In cerebro-spinal meningitis it should be studied and will often prove a valuable intercurrent remedy.

In all fevers, the pyrexia, advancing as night approaches, is a further indication of Gelsemium as a remedy. So, also, is a tendency to stupor or to hemicrania.

On muscular tissue we have already noted its peculiar effects in producing intense functional prostration of muscular fibre, so that a person under its influence, on attempting to walk, sinks down all in a heap, like a drunken man. In the treatment of myalgia it vies with Arnica and Cimicifuga. When the muscle-pain arises, from over-exertion or other causes, and is accompanied with decided rise of temperature, Gelsemium is a never-failing remedy; but when the fault is in the trophic ganglia, and the pain is caused not by overwork, but by local starvation, it will be necessary to give Cimicifuga.
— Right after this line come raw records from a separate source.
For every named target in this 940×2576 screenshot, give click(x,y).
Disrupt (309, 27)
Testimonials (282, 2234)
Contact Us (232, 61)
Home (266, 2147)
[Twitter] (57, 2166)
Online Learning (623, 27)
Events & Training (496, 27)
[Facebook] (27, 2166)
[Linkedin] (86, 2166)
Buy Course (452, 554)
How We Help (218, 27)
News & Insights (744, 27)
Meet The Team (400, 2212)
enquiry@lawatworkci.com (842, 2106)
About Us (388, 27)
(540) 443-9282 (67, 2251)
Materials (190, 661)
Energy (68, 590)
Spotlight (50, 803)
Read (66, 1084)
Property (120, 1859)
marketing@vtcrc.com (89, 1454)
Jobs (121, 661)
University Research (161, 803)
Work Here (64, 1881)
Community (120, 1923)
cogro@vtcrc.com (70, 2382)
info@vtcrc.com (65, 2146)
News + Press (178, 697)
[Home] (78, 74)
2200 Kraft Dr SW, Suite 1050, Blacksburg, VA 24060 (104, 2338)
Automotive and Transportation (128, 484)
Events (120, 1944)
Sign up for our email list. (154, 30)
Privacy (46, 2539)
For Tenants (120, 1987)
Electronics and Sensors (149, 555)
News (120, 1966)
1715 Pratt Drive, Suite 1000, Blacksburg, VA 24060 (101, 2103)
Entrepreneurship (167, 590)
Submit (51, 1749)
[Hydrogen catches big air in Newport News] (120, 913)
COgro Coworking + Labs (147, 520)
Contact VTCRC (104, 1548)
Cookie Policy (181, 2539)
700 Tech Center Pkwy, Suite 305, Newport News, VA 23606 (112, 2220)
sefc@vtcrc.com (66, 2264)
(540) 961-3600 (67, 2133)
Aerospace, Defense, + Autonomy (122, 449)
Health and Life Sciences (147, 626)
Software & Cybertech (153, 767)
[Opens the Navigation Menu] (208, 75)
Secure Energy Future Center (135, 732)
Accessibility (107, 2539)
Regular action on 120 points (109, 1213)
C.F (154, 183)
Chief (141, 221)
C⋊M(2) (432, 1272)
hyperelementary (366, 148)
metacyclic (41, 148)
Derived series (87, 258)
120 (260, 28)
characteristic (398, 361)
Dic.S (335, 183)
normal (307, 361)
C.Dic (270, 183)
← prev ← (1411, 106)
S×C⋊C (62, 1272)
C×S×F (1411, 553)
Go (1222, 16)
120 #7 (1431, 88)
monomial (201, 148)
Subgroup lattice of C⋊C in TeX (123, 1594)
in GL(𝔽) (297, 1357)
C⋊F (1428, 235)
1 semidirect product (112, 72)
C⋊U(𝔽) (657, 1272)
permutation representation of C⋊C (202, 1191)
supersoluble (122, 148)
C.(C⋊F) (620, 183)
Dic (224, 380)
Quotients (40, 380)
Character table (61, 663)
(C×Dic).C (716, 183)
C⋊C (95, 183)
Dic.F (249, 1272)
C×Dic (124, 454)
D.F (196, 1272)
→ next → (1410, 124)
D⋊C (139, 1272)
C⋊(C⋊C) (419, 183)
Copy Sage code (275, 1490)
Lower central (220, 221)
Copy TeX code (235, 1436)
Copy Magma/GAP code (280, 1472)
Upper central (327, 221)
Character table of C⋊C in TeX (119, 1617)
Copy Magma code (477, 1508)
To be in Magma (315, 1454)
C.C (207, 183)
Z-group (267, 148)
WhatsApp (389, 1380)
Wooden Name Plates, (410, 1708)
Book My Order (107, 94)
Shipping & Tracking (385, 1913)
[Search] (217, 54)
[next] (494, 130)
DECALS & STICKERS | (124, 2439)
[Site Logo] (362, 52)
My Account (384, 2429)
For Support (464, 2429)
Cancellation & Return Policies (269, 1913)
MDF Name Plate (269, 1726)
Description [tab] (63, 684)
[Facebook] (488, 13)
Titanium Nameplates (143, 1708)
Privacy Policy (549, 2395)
Gelsemium is also a useful remedy in muscular rheumatism, when there is a feeling of numbness and heaviness, the muscles fail to obey the will, the extremities feel heavy and bruised, the feet seem as if in cold water, the pains grow worse toward night and by the warmth in bed, but are relieved by motion, and the whole trouble was occasioned by exposure to cold and damp.

Gelsemium is of value in certain purely nervous affections. In sudden darting neuralgic pains, especially if recurrent or remittent; in tetanus and trismus; in hysterical convulsions from suppressed menses; in nervous chills unconnected with variations of temperature; in epilepsy; in hydrophobia; and in locomotor ataxy, it will be useful in proportion as the general condition approaches that of gelsemism.

In headache it is often quickly curative. The pain for which it is indicated is a dull, heavy feeling, extending to the occiput and down the neck, throbbing and fullness in the temples, vertigo on rapid movement stupid expression, and the whole condition is aggravated by lying with the head low, but relieved by the use of a high pillow.


Transactions of the National Eclectic Medical Association, Vol. X, 1882-83, edited by Alexander Wilder.